Problem =
Copy the records below word for word, from the line containing "The width and height of the screenshot is (732, 493)." up to and including the line containing "Describe the element at coordinates (142, 76)".

Items from a dataset:
········

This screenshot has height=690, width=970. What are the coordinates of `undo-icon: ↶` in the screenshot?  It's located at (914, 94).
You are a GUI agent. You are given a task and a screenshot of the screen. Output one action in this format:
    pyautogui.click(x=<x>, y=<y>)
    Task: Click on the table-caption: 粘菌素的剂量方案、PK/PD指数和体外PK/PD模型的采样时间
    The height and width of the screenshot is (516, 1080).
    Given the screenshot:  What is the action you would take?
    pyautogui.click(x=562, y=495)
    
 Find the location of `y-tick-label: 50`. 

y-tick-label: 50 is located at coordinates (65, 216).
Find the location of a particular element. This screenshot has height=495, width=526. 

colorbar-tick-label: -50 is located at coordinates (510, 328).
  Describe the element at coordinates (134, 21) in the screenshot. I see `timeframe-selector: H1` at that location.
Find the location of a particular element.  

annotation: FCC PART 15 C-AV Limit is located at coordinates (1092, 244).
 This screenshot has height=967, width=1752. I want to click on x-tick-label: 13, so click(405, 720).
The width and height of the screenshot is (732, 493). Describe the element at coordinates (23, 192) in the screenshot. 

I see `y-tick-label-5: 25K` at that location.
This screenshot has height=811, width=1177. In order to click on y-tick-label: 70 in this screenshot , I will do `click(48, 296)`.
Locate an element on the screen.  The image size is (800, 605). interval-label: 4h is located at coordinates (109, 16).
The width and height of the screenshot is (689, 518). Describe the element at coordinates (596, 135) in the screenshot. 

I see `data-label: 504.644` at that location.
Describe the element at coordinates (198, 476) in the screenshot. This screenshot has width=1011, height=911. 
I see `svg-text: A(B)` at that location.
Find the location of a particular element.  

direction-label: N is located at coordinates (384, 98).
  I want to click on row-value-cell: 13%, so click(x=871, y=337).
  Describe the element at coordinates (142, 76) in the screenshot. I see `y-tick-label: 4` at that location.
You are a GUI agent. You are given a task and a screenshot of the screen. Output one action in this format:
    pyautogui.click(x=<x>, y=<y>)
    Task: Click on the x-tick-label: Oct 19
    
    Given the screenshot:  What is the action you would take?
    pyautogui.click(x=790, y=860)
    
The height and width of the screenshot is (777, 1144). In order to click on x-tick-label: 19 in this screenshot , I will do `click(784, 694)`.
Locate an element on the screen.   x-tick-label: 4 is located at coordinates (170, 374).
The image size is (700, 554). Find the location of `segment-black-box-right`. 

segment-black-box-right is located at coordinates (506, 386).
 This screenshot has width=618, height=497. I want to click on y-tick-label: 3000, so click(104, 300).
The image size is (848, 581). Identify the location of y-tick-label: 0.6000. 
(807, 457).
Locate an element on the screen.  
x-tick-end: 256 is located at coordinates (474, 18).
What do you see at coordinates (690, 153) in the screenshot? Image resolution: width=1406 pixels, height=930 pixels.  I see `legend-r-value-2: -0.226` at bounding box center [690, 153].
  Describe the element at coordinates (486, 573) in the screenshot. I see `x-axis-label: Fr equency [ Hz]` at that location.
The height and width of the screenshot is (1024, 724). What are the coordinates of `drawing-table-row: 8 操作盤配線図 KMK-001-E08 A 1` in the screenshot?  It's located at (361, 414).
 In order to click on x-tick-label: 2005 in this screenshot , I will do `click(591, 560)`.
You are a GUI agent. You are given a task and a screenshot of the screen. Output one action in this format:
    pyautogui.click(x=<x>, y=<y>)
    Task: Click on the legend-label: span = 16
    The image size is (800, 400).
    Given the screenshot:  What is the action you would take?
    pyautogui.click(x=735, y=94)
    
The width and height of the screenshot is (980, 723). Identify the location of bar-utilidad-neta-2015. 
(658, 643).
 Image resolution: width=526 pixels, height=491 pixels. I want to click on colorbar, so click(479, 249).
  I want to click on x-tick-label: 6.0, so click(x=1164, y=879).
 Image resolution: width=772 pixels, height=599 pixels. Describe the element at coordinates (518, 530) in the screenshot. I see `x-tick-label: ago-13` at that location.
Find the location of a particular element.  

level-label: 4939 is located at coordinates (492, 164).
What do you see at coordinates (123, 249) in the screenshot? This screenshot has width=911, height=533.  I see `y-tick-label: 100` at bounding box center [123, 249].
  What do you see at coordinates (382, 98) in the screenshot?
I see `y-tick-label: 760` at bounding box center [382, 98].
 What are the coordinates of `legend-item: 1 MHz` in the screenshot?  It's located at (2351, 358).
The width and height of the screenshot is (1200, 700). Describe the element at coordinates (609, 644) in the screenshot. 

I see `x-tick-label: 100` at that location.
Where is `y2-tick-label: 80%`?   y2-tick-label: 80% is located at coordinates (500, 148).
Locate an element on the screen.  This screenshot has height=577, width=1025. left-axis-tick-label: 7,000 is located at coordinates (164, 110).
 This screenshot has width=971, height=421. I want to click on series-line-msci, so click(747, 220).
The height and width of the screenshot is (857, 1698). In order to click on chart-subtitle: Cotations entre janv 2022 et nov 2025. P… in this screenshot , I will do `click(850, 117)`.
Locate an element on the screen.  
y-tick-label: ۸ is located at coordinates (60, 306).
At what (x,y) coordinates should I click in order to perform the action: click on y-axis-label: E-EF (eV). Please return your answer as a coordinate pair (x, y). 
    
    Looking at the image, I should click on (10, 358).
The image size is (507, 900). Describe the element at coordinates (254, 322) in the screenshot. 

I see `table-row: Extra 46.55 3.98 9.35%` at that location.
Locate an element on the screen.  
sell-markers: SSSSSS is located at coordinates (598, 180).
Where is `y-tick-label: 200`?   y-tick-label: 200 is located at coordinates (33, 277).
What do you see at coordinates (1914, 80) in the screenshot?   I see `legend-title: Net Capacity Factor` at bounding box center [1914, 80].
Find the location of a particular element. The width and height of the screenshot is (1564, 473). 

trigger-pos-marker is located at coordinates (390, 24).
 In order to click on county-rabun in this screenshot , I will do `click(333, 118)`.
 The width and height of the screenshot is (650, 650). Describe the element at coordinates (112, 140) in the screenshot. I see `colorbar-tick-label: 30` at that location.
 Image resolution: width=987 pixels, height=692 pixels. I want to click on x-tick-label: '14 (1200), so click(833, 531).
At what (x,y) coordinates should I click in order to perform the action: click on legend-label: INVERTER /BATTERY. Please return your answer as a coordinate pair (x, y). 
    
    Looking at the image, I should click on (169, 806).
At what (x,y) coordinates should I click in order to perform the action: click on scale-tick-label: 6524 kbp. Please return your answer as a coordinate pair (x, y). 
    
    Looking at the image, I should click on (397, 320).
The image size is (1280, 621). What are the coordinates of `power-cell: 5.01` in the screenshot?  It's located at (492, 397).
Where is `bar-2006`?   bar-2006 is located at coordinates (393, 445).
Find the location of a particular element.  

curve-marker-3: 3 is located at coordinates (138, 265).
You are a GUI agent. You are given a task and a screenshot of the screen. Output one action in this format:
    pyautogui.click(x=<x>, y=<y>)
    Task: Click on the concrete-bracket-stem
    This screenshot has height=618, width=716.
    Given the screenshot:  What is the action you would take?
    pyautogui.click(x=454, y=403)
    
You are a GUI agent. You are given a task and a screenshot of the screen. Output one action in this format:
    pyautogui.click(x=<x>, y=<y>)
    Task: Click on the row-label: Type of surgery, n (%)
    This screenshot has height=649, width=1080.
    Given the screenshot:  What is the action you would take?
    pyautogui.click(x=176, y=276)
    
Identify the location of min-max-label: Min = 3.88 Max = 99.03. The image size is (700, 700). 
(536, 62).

········

Exercise output =
The width and height of the screenshot is (732, 493). Describe the element at coordinates (23, 192) in the screenshot. 

I see `y-tick-label-5: 25K` at that location.
This screenshot has height=811, width=1177. In order to click on y-tick-label: 70 in this screenshot , I will do `click(48, 296)`.
Locate an element on the screen.  The image size is (800, 605). interval-label: 4h is located at coordinates (109, 16).
The width and height of the screenshot is (689, 518). Describe the element at coordinates (596, 135) in the screenshot. 

I see `data-label: 504.644` at that location.
Describe the element at coordinates (198, 476) in the screenshot. This screenshot has width=1011, height=911. 
I see `svg-text: A(B)` at that location.
Find the location of a particular element.  

direction-label: N is located at coordinates (384, 98).
  I want to click on row-value-cell: 13%, so click(x=871, y=337).
  Describe the element at coordinates (142, 76) in the screenshot. I see `y-tick-label: 4` at that location.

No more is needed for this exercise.